European Commission logo
English English
CORDIS - EU research results

Novel Thermoresponsive Organic Nanogels for Topical Gene Delivery of RNA-Based Drugs

Final Report Summary - NANOGEND (Novel Thermoresponsive Organic Nanogels for Topical Gene Delivery of RNA-Based Drugs)

Drug delivery through the human skin is attractive for the clinical treatment of a wide range of acute and chronic skin disorders including psoriasis, skin inflammations and skin cancer. In addition the relatively large and readily accessible skin surface area of 1-2 m2 offers a direct route to the blood system that avoids first pass metabolism and maintains a steady concentration of drug in plasma. It is a non invasive way of drug administration and it avoids painful injections, which in turn generate dangerous medical waste and pose the risk of disease transmission by needle re-use, especially in developing countries.
The outer layer of the skin, the stratum corneum (SC), represents a formidable barrier designed to protect the skin, however it seriously impacts the penetration of substances by limiting both topical and transdermal bioavailability.

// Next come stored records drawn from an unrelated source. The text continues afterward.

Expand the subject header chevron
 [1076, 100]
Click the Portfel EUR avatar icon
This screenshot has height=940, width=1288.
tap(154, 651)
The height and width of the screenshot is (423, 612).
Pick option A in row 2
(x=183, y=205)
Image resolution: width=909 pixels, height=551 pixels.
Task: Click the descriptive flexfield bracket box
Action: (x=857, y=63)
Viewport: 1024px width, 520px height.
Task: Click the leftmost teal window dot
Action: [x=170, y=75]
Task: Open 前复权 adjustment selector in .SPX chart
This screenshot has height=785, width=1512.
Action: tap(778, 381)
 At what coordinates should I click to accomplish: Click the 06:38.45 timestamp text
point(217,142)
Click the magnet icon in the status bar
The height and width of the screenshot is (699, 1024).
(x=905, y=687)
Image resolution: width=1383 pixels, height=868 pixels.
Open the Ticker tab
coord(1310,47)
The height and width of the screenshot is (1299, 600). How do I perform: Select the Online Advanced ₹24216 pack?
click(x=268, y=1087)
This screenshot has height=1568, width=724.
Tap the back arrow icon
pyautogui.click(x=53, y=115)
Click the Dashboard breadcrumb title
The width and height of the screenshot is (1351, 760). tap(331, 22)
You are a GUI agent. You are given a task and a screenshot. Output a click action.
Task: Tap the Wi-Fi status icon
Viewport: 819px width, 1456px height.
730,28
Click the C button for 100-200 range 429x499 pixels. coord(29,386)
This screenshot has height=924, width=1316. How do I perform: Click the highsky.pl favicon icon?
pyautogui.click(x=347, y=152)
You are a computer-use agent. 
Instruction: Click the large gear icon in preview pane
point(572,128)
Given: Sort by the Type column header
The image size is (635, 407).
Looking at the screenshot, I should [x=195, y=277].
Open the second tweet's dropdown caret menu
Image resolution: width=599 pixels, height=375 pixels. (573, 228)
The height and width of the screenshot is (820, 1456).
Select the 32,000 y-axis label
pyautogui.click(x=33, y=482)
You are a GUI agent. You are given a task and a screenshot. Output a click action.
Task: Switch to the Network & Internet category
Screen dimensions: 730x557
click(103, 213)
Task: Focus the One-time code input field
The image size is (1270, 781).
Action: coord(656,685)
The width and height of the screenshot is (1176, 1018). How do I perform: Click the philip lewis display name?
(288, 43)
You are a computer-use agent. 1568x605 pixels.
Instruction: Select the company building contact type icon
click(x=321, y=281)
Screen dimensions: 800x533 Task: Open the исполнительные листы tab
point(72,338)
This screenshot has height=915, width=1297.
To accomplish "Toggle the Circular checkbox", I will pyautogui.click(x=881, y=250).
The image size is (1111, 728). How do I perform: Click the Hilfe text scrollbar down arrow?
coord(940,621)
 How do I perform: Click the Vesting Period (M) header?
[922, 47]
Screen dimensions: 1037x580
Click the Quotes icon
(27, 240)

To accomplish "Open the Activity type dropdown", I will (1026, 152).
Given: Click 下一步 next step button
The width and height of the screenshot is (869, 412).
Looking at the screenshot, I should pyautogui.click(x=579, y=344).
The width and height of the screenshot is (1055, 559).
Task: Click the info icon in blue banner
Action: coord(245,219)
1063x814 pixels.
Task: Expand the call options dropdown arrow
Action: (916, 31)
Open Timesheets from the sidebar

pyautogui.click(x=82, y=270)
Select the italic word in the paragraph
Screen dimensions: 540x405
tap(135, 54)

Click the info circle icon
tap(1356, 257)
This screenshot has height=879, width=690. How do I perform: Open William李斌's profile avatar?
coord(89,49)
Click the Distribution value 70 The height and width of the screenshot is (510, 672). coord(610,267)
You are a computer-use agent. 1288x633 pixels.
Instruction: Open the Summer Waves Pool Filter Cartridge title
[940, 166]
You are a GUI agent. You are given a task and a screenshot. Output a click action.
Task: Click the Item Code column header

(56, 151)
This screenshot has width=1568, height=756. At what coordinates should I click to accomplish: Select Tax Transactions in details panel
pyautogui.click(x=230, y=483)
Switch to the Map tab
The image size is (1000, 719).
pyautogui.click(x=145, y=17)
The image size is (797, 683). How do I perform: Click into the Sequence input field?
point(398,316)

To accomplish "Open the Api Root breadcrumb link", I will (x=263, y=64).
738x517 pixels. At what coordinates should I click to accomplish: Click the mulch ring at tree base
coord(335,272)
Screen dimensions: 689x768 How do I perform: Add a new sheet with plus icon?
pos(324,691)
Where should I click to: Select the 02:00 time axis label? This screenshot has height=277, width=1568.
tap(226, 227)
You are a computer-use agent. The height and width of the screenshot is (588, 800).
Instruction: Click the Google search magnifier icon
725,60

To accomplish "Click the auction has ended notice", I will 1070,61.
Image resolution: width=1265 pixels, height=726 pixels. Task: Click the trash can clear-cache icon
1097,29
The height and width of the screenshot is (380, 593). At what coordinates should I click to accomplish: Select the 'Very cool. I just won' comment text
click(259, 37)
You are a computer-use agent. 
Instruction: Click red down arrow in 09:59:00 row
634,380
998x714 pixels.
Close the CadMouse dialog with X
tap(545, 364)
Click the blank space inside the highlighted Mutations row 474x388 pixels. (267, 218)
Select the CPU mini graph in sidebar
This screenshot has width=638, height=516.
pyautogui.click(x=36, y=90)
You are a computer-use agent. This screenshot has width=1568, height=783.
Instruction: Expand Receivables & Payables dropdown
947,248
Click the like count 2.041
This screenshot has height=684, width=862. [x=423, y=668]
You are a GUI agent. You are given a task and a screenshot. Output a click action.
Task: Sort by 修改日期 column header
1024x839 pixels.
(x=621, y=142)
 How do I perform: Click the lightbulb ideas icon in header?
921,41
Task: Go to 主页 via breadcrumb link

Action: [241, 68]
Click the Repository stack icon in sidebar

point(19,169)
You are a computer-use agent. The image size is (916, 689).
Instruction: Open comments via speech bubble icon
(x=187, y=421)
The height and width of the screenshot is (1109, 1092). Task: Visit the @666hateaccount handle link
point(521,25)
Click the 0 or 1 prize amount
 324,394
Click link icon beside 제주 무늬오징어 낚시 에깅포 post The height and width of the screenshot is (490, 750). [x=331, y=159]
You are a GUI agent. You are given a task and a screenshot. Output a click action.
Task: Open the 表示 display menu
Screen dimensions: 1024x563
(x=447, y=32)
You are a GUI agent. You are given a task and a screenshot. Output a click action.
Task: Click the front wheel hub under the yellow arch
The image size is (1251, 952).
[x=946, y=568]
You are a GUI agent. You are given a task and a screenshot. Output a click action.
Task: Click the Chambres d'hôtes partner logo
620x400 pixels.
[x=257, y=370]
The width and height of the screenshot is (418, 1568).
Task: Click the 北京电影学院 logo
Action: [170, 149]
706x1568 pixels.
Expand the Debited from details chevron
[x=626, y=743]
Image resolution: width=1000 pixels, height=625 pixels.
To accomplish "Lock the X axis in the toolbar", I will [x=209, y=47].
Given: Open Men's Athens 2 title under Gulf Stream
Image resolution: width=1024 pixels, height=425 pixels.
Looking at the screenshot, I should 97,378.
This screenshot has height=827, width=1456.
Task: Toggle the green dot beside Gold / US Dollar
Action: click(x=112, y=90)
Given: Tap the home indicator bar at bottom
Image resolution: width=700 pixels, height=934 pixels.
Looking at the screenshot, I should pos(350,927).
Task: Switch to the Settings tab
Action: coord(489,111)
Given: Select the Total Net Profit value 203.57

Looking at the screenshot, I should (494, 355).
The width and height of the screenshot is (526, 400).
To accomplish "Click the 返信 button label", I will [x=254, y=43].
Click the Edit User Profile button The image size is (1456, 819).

Three basic approaches have been developed to improve bioavailability and increase the range of drugs for which topical and transdermal delivery would be desirable but is currently unfeasible: (i) skin barrier elimination by ablation and abrasion; (ii) stratum corneum perforation by microneedles, electroporation and ultrasounds; (iii) stratum corneum penetration using chemical enhancers or highly adjustable, soft carriers (nanocarriers).
The latter option is the least invasive and the most patient complacent, however despite considerable efforts, there is still a lack of suitable vehicles that can efficiently cross the SC. Data in the literature suggest that morphology and physico-chemical characteristics of the materials play a key role and the recent advances in the area of nanomaterials and the emergence of the nanobiotechnology industry have highlighted their significant potential as novel transdermal drug delivery systems using minimally invasive methods. A variety of novel nanomaterials have been developed and studied in the last 15 years, among others liposomes and transferosomes, solid lipid nanoparticles and polymeric nanoparticles, however research has yet to demonstrate enhanced penetration of healthy skin by nanoparticles16,17compared to traditional systems. In addition the lack of analytical tools with high sensitivity, prevents clear tracking of nanoparticles in the systemic route and monitoring of drug release. To be useful in therapeutic applications, nanoparticles must be able to efficiently penetrate the skin barrier, deliver their payload and clear from the body without any adverse side effects.
Here we report the preparation of PEG-b-PPS micelles, made of poly(ethylene glycol) as hydrophilic block and poly(ethylene sulfide) as hydrophobic block, with an average diameter size of 15 nm and loaded with flufenamic acid (FFA), and ability to cross the stratum corneum of excised human skin and penetrate the epidermis, without further perturbation of the skin barrier and with consistent delivery of their payload. Due to the low mobility of the hydrophobic block (PPS), which can be considered to be almost frozen when dispersed in an incompatible solvent such as water, the PEG-b-PPS micelles are particularly stable in contrast to classical surfactant micelles and, furthermore, can efficiently encapsulate hydrophobic drugs in their PPS core. The remarkably low critical association concentration (CAC) of PEG-b-PPS micelles, which results in a slow rate of micelles dissociation after dilution, allows retention of loaded drugs for a longer period of time, potentially leading to a higher accumulation of the drug at the target site, a characteristic that is highly valued in therapeutics.
The PEG-b-PPS micelles have been designed to bind a 1,8-naphthalimide thio-derivative, N-(pyridin-2-yl-disulfanyl ethyl)-4-(4-methylpiperazin-1-yl)-1,8-naphthalimide (tPNI), as fluorescent sensor covalently attached to the PPS hydrophobic core; the fluorophore displays an ON-OFF switch upon binding with flufenamic acid (FFA), the drug used as a model in this study, allowing monitoring not only of micelles penetration, but also of drug up-loading and release. The results show that the sensitive fluorescent PEG-b-PPS micelles loaded with FFA, penetrate the skin within 24 hours and reach the epidermis, where they deliver an amount of drug that is comparable with the pharmaceutical formulation of FFA .

There is currently considerable interest in the skin as an alternative site for drug administration, both for local and systemic treatment and the application of nanotechnology, in particular nanomaterials, to therapeutics may have significant benefit in skin cancer imaging and targeted therapeutics, immunomodulation and vaccine delivery via skin, and antimicrobials and wound healing43,44. The data presented in this study on the use of PEG44PPS22 micelles as transdermal drug delivery system clearly indicate that we are reaching an important stage where these nano-tools can contribute to the clinical translation of nanotechnology to dermatology.